• PROMPT
In the material below, transcribe every line from the first through the line holding "This screenshot has width=1031, height=1047.", exactly, and stop after that line.
[[ DATA RECORDS, beginning ]]
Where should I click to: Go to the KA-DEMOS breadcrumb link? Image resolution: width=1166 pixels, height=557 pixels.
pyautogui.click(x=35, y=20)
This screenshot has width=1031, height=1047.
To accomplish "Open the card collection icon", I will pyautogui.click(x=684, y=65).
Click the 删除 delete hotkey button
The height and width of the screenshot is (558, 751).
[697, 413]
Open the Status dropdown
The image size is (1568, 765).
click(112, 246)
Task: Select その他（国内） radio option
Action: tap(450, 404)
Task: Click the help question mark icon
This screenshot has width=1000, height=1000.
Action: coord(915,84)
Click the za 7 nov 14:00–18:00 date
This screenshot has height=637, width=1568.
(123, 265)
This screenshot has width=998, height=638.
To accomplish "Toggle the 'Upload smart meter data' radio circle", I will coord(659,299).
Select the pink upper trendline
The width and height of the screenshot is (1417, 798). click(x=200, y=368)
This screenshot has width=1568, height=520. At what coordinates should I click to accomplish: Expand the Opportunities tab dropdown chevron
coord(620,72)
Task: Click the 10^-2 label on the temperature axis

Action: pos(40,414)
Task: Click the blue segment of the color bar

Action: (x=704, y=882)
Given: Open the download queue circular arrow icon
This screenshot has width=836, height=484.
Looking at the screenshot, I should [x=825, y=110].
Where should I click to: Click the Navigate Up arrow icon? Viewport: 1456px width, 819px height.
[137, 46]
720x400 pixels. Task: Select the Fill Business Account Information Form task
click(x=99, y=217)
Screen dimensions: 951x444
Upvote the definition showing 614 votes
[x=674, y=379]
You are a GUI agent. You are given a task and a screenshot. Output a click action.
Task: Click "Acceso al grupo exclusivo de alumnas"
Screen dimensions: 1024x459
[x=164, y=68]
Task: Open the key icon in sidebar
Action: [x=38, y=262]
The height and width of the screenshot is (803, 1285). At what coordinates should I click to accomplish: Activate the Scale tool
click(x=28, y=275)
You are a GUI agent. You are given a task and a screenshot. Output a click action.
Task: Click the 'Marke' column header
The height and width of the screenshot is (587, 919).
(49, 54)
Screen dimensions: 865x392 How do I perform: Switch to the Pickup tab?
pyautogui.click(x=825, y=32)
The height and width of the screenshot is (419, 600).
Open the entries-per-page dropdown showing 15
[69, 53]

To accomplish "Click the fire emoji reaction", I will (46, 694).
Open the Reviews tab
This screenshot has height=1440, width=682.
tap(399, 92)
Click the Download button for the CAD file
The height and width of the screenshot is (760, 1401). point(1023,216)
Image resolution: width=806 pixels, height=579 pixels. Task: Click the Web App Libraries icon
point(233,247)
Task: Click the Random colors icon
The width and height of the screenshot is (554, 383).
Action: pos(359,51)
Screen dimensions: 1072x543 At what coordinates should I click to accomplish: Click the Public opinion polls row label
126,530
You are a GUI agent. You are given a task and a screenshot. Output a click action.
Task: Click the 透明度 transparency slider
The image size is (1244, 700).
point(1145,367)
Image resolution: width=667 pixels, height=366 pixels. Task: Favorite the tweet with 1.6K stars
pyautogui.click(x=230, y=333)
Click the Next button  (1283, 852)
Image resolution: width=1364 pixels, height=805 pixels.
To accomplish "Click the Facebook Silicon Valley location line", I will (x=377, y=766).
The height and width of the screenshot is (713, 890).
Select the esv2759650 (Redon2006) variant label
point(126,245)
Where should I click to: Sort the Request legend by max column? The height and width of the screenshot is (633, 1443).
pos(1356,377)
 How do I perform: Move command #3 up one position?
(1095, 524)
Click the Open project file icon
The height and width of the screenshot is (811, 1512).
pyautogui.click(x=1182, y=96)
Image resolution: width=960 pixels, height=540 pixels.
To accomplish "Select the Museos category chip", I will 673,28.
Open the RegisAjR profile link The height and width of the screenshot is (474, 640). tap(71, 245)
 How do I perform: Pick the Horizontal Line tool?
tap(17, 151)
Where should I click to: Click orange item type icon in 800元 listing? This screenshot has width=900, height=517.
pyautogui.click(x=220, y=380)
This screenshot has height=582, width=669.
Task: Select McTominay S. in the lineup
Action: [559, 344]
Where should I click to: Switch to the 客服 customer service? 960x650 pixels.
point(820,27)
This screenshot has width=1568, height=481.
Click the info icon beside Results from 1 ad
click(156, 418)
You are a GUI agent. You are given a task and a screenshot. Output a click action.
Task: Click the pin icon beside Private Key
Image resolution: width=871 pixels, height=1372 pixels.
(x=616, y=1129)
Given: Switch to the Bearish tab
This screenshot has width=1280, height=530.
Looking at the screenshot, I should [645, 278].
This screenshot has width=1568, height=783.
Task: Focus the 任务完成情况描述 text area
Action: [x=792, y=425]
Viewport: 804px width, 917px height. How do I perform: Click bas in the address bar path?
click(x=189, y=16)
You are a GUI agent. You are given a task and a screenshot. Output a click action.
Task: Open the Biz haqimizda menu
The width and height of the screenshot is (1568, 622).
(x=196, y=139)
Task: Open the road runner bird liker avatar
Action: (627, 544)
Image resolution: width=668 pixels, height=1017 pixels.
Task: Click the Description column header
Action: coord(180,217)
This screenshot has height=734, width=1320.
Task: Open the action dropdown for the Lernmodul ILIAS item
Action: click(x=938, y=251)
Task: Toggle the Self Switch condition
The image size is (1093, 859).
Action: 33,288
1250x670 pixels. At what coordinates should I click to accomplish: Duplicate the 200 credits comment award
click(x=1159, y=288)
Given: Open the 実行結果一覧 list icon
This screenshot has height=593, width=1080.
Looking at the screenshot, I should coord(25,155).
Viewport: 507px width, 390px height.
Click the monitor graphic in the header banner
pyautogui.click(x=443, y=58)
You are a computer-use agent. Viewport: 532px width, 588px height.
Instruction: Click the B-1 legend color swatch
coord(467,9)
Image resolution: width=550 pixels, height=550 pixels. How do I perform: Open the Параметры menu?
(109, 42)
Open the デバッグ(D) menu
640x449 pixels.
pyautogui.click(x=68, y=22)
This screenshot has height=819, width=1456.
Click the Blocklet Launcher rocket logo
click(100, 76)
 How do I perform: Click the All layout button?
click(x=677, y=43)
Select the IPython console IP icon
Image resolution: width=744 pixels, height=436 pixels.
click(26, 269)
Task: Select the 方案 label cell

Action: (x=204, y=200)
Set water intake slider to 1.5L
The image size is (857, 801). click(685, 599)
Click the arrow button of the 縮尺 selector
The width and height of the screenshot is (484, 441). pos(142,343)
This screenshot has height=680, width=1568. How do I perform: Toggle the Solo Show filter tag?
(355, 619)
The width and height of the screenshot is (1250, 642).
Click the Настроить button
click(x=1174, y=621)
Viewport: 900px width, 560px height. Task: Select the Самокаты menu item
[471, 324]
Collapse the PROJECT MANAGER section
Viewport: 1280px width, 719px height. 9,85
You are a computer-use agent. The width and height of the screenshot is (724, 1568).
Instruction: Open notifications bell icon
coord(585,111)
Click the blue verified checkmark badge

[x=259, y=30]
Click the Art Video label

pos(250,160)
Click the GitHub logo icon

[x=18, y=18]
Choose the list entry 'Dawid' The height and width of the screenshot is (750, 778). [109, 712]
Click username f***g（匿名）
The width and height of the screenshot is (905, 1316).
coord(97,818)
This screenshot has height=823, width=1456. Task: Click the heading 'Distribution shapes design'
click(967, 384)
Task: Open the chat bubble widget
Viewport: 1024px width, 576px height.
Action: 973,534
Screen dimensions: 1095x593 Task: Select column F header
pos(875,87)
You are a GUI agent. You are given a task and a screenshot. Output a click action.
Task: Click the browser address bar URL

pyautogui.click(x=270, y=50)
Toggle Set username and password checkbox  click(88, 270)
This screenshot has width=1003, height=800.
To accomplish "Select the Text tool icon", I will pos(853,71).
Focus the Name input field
[[ DATA RECORDS, end ]]
• WORKED SOLUTION
Where should I click to: Go to the KA-DEMOS breadcrumb link? Image resolution: width=1166 pixels, height=557 pixels.
pyautogui.click(x=35, y=20)
This screenshot has width=1031, height=1047.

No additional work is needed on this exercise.